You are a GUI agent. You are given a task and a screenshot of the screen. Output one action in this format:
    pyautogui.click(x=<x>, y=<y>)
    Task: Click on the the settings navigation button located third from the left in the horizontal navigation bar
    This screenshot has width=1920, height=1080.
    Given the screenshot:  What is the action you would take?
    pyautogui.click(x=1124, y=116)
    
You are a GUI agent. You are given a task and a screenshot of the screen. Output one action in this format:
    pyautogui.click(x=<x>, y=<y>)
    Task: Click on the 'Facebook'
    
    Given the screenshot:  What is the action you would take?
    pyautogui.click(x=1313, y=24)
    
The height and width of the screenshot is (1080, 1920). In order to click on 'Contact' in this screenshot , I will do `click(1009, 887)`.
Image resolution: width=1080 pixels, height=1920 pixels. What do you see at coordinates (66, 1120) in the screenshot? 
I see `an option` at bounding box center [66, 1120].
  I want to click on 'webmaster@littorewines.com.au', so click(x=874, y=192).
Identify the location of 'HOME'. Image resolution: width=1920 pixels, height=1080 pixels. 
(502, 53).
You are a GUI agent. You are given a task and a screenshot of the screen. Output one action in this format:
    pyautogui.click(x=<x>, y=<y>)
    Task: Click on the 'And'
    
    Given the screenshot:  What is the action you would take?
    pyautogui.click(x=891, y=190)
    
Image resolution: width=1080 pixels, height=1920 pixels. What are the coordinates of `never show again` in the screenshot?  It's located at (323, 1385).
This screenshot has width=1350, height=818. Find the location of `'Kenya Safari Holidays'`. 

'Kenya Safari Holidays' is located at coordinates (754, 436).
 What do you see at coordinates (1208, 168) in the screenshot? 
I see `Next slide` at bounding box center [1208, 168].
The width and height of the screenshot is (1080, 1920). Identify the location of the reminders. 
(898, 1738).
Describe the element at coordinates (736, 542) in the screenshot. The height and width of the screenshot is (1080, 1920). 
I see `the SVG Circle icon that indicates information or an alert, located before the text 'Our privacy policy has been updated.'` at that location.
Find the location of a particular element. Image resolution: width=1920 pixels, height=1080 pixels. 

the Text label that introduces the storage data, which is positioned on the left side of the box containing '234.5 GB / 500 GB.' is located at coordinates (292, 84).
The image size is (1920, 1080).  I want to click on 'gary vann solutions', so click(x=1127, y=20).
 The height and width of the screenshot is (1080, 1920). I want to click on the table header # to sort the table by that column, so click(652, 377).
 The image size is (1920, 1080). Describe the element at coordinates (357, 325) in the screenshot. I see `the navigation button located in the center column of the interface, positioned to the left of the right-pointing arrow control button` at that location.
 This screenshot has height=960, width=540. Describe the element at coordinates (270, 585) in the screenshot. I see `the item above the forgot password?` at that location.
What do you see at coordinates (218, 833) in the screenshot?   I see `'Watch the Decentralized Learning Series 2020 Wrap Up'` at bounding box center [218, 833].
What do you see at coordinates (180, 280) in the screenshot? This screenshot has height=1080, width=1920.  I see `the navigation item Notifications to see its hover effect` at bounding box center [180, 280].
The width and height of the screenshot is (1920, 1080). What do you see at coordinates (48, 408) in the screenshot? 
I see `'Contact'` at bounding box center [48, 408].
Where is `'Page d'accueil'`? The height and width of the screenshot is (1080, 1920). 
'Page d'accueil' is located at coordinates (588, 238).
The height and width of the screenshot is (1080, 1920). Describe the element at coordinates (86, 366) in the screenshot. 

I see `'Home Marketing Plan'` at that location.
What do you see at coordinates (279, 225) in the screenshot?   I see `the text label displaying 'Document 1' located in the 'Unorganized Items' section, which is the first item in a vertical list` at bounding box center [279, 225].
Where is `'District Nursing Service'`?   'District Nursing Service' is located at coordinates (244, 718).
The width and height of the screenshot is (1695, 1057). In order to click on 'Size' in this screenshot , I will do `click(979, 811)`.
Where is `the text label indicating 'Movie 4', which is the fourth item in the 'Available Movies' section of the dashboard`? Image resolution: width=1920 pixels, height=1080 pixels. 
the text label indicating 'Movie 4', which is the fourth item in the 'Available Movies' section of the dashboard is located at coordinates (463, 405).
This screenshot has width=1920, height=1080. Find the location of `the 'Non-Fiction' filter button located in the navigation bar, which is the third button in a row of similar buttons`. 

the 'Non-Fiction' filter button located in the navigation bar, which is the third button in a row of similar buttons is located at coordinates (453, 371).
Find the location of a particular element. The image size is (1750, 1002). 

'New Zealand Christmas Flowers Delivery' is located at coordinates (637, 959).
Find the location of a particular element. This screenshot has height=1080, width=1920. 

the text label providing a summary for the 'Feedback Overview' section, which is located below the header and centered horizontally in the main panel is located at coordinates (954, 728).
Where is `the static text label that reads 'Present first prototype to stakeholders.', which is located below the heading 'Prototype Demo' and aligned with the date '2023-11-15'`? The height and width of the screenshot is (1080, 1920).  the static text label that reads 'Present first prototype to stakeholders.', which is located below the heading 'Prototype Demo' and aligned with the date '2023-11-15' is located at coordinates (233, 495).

§ §

* **TASK INSTRUCTIONS**: Which lines of the data above contain the word "fourth", with case taken into account? Locate each one and copy it out in full.

* **COMPLETE OUTPUT**:
Where is `the text label indicating 'Movie 4', which is the fourth item in the 'Available Movies' section of the dashboard`? Image resolution: width=1920 pixels, height=1080 pixels. 
the text label indicating 'Movie 4', which is the fourth item in the 'Available Movies' section of the dashboard is located at coordinates (463, 405).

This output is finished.